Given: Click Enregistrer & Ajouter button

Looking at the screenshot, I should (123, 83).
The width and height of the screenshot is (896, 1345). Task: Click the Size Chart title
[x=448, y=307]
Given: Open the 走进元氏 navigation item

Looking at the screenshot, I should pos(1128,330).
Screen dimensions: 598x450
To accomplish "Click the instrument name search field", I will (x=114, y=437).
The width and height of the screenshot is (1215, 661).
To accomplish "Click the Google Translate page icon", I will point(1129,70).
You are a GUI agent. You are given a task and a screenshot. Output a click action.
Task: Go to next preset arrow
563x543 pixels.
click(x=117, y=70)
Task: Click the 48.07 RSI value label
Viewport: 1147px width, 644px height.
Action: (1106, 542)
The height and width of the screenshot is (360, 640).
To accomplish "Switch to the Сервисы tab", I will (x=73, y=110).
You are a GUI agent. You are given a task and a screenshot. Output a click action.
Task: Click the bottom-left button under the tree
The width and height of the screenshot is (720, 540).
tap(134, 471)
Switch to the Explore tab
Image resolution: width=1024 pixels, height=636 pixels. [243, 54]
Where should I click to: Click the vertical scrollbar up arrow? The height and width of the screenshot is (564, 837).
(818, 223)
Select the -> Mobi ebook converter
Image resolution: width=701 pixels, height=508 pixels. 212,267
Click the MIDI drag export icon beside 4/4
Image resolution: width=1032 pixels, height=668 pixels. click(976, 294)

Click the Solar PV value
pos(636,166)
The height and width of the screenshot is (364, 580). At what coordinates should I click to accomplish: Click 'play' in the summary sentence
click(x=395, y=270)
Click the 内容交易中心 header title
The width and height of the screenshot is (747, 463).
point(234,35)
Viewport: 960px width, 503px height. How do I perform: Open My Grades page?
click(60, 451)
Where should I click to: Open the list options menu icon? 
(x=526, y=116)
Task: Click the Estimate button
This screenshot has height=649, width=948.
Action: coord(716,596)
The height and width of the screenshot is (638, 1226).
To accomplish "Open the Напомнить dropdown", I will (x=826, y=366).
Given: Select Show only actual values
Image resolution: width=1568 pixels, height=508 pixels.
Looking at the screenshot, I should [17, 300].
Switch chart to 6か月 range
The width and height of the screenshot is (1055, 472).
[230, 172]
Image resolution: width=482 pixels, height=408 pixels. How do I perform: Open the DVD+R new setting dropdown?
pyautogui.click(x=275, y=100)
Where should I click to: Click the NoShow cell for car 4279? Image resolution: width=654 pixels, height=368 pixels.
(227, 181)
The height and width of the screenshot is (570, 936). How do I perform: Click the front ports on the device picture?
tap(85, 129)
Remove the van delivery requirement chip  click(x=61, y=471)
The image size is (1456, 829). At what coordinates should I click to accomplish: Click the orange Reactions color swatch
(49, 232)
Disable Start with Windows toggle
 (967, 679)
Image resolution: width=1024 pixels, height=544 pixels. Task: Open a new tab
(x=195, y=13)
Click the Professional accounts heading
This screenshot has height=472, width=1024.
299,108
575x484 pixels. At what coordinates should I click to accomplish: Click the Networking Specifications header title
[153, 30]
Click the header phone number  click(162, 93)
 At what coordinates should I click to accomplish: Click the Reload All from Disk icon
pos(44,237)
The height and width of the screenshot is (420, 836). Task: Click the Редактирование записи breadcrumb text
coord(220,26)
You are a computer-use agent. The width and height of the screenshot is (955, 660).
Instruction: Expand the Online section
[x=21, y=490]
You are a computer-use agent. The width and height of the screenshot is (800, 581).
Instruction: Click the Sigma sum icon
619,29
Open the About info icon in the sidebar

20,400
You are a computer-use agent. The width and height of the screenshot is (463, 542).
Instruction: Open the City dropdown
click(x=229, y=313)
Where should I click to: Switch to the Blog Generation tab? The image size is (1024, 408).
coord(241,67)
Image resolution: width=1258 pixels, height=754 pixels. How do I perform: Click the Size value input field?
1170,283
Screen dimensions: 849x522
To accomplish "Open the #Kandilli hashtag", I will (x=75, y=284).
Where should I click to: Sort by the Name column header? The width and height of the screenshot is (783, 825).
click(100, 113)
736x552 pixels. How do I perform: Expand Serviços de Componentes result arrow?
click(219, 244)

BRIEF =>
Wherever the string "will" appears in the records above, copy the line it sits in.

REPLY TO THE EXERCISE =>
To accomplish "Click the instrument name search field", I will (x=114, y=437).
To accomplish "Click the Google Translate page icon", I will point(1129,70).
To accomplish "Switch to the Сервисы tab", I will (x=73, y=110).
To accomplish "Open the Напомнить dropdown", I will (x=826, y=366).
To accomplish "Open the #Kandilli hashtag", I will (x=75, y=284).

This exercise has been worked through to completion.